Use of Capillary Electrophoresis for Detection of Hemoglobinopathies in Individuals Referred to Health Centers in Masjed-Soleiman

Background: Hemoglobinopathies are the commonest single gene disorder in human that affect hemoglobin production and function that occur when mutations alter the amino acid sequence of globin chains. The purpose of the present study was to evaluate the prevalence of hemoglobninopathies detected by capillary electrophoresis method in individuals referred to Masjed-Soleiman health centers by capillary electrophoresis method.
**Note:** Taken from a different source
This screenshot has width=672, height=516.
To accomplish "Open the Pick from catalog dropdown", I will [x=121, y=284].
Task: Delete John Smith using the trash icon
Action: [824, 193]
Methods: This study was carried out on 394 individuals referred to MasjedSoleiman health centers during 2015-2016. Blood samples were collected in EDTA vacutainer tubes, then CBC including blood indexes (MCV, MCH), level of Hemoglobin A, Hb F, Hb A2 and other hemoglobins were evaluated by Sebia minicap (France) and also genetic tests applied for them to confirm results that were aqcuired by capillary electrophoresis method. Results: 77 (19.5%) subjects had HbA2 ≥3.5%, thus were classified as beta thalassemia carrier and 3.3%, 2.5%, 1.5% and 0.5% of the individuals were heterozygote for Hb S, Hb D, Hb C and Hb Bart, respectively. Results of the genetic analysis showed the mutations in these subjects; cd36-37(-T) was the most frequent mutation in beta thalassemia carriers in this geographic region. Conclusion: This study showed high frequency of beta thalassemia mutations in the geographic region of Masjed-Soleiman (19.5), and 7.85% of the individuals had hemoglobin variants including Hb S, Hb D and Hb C detected by capillary electrophoresis. Capillary electrophoresis could be a considerable method for detection of hemoglobinopathies.